By Kurt Maitland
The Benrinnes Distillery was built near the remains of a prior distillery near Whitehouse Farm, Banffshire in 1826. The first building was destroyed by flood in 1829, and another distillery was constructed around 1835. The ownership of Benrinnes changed several times before it was acquired by John Dewar & Sons in 1922. In 1925, the merger of John Dewar & Sons with DCL (Distillery Company Limited), the forerunner of Diageo, brought the distillery and its stock to its current owner.
The distillery was completely rebuilt in 1955/56, with the traditional floor maltings replaced by a Saladin Box in 1964, which was removed 20 years later when Benrinnes stopped malting barley altogethre. The production capacity of the distilley was expanded in 1966 by increasing the number of stills from three to six. In 1974, the distillery switched to a system of ‘partial triple distillation’. The feints and low wines produced in the second distillation (in the first spirit still) are distilled again in the second. This process, plus the fact that Benrinnes is one of the few distilleries in Scotland that still uses worm tubs to cool the spirit from the stills, makes for a distinct character in their spirit.
The partial triple distillation method was abandoned in the 2000s, but this release was barreled prior to that change, and bottled at 56.9% abv (113.8 proof)
Despite the long history of Benrinnes, there has been little in the way of official bottlings from it. Except for a few releases from independent bottlers, the spirit has mainly been used in blends, particularly Johnnie Walker and J&B.
Nose: Strawberries, toasted caramel, a little melon musk.
Taste: Cantaloupe, melons with raisins and hints of molasses. The release brings big fruit notes along with a slightly musty funk that mingles well with the malt. The mouthfeel comes off a little slick at first blush, then an astringent aspect kicks in along with a rush that reminds you that this isn’t your standard proof.
A little water cuts down on the astringency and the spiciness and makes the Benrinnes a tad bit sweeter.

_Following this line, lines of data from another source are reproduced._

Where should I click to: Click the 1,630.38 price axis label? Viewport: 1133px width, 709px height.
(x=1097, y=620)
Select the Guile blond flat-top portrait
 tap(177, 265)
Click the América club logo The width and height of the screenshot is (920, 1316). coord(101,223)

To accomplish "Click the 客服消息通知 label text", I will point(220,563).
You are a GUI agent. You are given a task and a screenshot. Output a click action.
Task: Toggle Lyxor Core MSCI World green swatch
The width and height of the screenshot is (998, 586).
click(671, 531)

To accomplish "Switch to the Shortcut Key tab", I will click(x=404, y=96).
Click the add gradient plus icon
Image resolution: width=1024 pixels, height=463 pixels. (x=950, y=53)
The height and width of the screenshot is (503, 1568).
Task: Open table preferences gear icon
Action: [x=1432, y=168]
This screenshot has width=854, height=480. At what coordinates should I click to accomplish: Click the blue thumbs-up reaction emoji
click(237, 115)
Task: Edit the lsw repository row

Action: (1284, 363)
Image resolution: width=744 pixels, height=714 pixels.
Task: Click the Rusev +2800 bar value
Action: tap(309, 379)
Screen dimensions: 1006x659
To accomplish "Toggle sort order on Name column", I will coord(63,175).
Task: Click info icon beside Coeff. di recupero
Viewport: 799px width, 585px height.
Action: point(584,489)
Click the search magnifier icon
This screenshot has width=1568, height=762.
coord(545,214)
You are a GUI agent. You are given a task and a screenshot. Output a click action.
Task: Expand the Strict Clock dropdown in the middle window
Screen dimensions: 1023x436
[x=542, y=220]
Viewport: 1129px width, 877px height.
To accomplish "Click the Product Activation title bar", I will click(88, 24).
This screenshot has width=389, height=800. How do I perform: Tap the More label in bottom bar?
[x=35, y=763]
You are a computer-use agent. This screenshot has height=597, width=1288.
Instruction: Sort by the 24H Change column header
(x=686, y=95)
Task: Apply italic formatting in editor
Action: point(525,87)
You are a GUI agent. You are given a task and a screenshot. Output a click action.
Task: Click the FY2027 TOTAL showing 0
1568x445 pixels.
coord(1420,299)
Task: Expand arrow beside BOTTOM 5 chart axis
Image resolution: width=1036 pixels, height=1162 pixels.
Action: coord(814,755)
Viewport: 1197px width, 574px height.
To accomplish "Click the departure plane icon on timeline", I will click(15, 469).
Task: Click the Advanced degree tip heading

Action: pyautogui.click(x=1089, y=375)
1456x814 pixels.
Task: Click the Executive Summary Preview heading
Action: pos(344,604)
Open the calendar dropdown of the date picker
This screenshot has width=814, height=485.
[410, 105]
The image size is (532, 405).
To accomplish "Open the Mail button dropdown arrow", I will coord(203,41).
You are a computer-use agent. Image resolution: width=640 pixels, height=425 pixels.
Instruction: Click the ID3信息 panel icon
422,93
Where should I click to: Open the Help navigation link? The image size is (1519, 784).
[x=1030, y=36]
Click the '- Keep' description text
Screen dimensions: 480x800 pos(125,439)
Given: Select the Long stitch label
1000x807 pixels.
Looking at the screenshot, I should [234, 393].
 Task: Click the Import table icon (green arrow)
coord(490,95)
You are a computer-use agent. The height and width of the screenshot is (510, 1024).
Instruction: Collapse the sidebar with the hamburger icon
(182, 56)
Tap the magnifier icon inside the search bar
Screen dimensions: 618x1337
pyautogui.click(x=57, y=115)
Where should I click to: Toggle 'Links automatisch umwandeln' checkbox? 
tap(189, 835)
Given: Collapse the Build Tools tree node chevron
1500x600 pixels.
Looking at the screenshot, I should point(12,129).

The addition of water tames it, which is good for some, but I tend to like a bit of an adventure.
Finish: Quickly turns from its well-rounded sweetness to a long lasting white peppery run before the dryness kicks in.
As a part of Diageo’s 2014 batch of Special Releases, don’t expect any discounts. This release should run you around $400 dollars US (if you can find it, of course), but considering what a 20 year old whiskies are going for and the fact that this distillery’s work is rarely released as a single malt, I can’t say that it’s too much of a price to pay.